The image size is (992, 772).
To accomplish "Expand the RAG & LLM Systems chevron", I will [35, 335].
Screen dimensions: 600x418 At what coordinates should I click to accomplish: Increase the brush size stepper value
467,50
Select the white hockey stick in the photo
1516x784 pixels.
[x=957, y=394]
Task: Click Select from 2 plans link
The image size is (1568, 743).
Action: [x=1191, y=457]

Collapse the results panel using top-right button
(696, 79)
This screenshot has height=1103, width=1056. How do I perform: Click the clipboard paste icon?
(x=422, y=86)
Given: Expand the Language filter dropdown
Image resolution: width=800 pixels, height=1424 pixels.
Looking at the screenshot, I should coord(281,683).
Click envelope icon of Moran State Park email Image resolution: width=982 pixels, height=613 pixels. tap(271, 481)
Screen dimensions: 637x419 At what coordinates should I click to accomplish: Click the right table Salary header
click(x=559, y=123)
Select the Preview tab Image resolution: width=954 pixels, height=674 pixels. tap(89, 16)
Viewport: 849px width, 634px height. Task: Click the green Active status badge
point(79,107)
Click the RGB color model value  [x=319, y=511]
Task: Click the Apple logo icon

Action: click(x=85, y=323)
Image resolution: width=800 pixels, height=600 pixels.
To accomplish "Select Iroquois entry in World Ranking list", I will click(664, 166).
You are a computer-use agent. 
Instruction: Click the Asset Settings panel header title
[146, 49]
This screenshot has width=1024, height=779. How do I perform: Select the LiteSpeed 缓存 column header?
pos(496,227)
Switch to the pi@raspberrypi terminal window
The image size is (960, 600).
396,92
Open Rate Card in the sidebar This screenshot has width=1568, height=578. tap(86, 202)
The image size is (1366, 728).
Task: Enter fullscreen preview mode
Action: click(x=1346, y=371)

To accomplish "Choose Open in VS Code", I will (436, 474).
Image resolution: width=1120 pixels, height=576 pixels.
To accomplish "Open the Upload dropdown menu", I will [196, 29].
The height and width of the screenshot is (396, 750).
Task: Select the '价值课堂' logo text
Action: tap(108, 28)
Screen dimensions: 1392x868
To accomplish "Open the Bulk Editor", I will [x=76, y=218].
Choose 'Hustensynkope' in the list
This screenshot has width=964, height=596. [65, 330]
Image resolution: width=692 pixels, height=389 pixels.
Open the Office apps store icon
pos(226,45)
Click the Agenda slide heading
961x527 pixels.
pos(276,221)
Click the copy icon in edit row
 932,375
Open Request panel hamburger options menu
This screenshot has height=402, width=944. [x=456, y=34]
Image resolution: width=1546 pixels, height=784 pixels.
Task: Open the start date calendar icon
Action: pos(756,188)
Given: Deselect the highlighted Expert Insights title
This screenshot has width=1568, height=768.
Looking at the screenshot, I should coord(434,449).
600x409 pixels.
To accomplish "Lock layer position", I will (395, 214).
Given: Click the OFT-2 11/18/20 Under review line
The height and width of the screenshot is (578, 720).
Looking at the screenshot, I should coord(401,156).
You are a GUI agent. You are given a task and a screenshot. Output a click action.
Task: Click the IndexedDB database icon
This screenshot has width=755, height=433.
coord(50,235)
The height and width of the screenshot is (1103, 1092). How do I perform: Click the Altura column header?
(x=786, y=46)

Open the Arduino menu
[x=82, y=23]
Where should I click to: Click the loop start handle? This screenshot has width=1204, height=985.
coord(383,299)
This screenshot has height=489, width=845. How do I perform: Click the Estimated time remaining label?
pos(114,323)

━━━

# DIRECTIONS FOR THIS TASK:
Every line above should be printed again exactly as it stands.

# FINISHED EXERCISE:
The image size is (992, 772).
To accomplish "Expand the RAG & LLM Systems chevron", I will [35, 335].
Screen dimensions: 600x418 At what coordinates should I click to accomplish: Increase the brush size stepper value
467,50
Select the white hockey stick in the photo
1516x784 pixels.
[x=957, y=394]
Task: Click Select from 2 plans link
The image size is (1568, 743).
Action: [x=1191, y=457]

Collapse the results panel using top-right button
(696, 79)
This screenshot has height=1103, width=1056. How do I perform: Click the clipboard paste icon?
(x=422, y=86)
Given: Expand the Language filter dropdown
Image resolution: width=800 pixels, height=1424 pixels.
Looking at the screenshot, I should coord(281,683).
Click envelope icon of Moran State Park email Image resolution: width=982 pixels, height=613 pixels. tap(271, 481)
Screen dimensions: 637x419 At what coordinates should I click to accomplish: Click the right table Salary header
click(x=559, y=123)
Select the Preview tab Image resolution: width=954 pixels, height=674 pixels. tap(89, 16)
Viewport: 849px width, 634px height. Task: Click the green Active status badge
point(79,107)
Click the RGB color model value  [x=319, y=511]
Task: Click the Apple logo icon

Action: click(x=85, y=323)
Image resolution: width=800 pixels, height=600 pixels.
To accomplish "Select Iroquois entry in World Ranking list", I will click(664, 166).
You are a computer-use agent. 
Instruction: Click the Asset Settings panel header title
[146, 49]
This screenshot has width=1024, height=779. How do I perform: Select the LiteSpeed 缓存 column header?
pos(496,227)
Switch to the pi@raspberrypi terminal window
The image size is (960, 600).
396,92
Open Rate Card in the sidebar This screenshot has width=1568, height=578. tap(86, 202)
The image size is (1366, 728).
Task: Enter fullscreen preview mode
Action: click(x=1346, y=371)

To accomplish "Choose Open in VS Code", I will (436, 474).
Image resolution: width=1120 pixels, height=576 pixels.
To accomplish "Open the Upload dropdown menu", I will [196, 29].
The height and width of the screenshot is (396, 750).
Task: Select the '价值课堂' logo text
Action: tap(108, 28)
Screen dimensions: 1392x868
To accomplish "Open the Bulk Editor", I will [x=76, y=218].
Choose 'Hustensynkope' in the list
This screenshot has width=964, height=596. [65, 330]
Image resolution: width=692 pixels, height=389 pixels.
Open the Office apps store icon
pos(226,45)
Click the Agenda slide heading
961x527 pixels.
pos(276,221)
Click the copy icon in edit row
 932,375
Open Request panel hamburger options menu
This screenshot has height=402, width=944. [x=456, y=34]
Image resolution: width=1546 pixels, height=784 pixels.
Task: Open the start date calendar icon
Action: pos(756,188)
Given: Deselect the highlighted Expert Insights title
This screenshot has width=1568, height=768.
Looking at the screenshot, I should coord(434,449).
600x409 pixels.
To accomplish "Lock layer position", I will (395, 214).
Given: Click the OFT-2 11/18/20 Under review line
The height and width of the screenshot is (578, 720).
Looking at the screenshot, I should coord(401,156).
You are a GUI agent. You are given a task and a screenshot. Output a click action.
Task: Click the IndexedDB database icon
This screenshot has width=755, height=433.
coord(50,235)
The height and width of the screenshot is (1103, 1092). How do I perform: Click the Altura column header?
(x=786, y=46)

Open the Arduino menu
[x=82, y=23]
Where should I click to: Click the loop start handle? This screenshot has width=1204, height=985.
coord(383,299)
This screenshot has height=489, width=845. How do I perform: Click the Estimated time remaining label?
pos(114,323)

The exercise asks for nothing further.